RIGHT AND LEFT: On the right, a bronze container found in Jambi, Sumatra, in 1922 and dated to the Indonesian Bronze Age. The J and S-shaped figures as well as the triangle around the neck are found in many textiles woven in Indonesia today (Collection of National Museum of Indonesia). They are also found on the band or sirat on the left, taken from edging of a Batak cloth (see page 37), as well as on the large cloth on the right.

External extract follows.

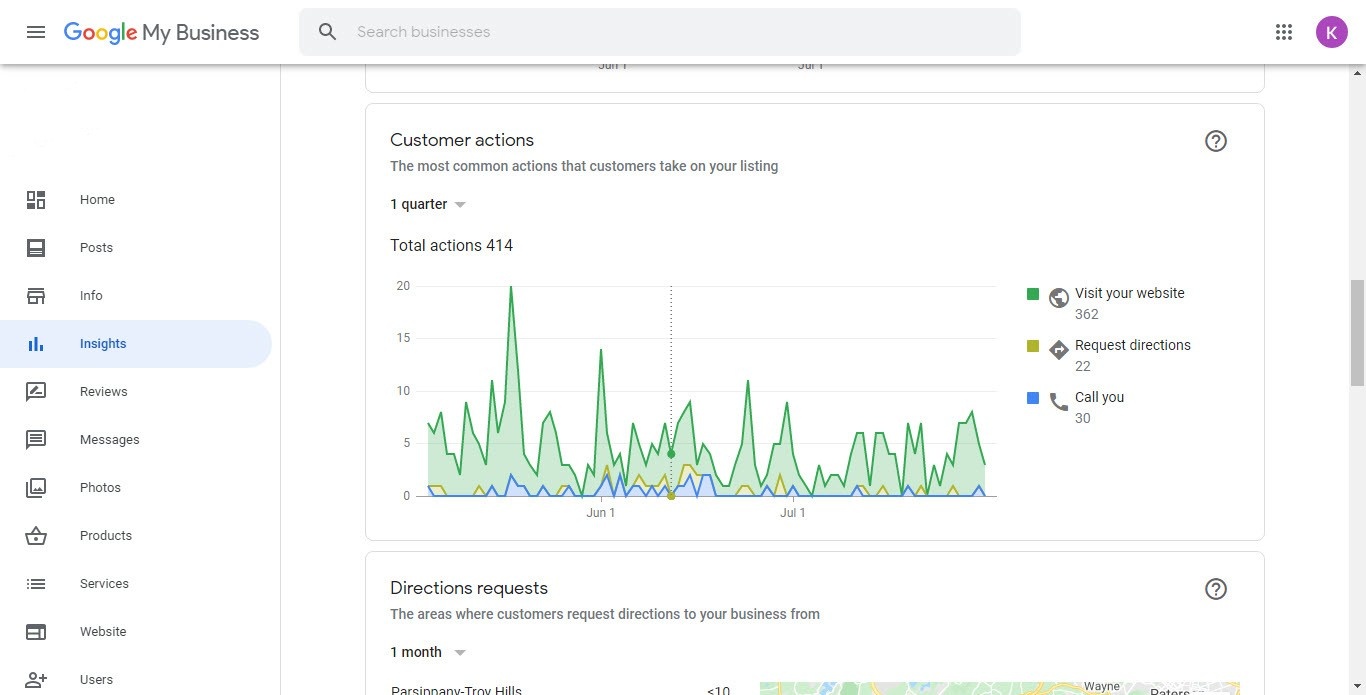Click green Visit your website swatch

1033,294
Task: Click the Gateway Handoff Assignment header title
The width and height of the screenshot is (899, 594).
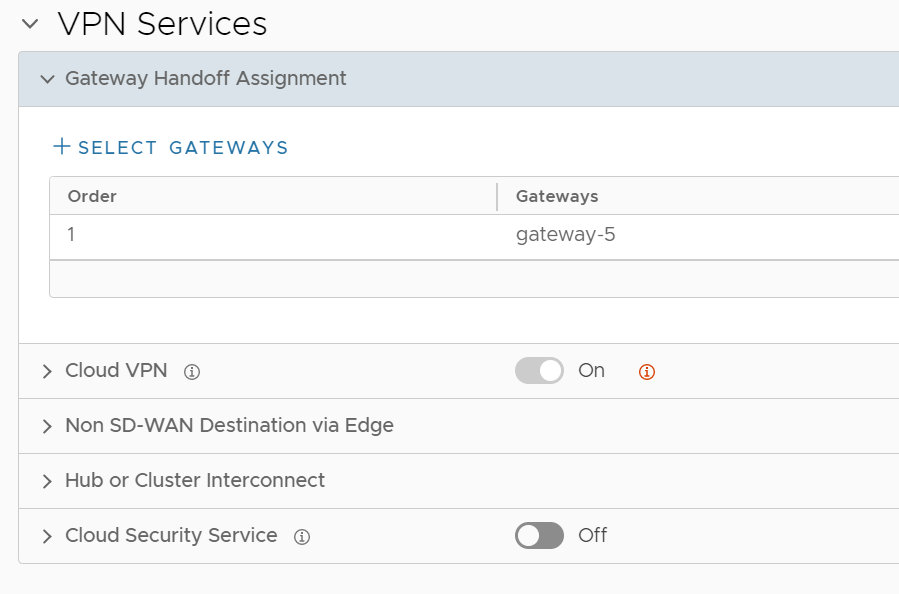Action: click(205, 78)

OPPOSITE: A large blanket-like weaving of more than three meters in length that would have been used to cover a corpse or to wall off a ceremonial arena. Patterned with warp ikat, it displays a geometric pattern that is believed to represent human bodies linked together; the white human bodies in between are very realistic. Kalumpang, West Sulawesi. 188 x 120 cm. Collection of National Museum of Indonesia.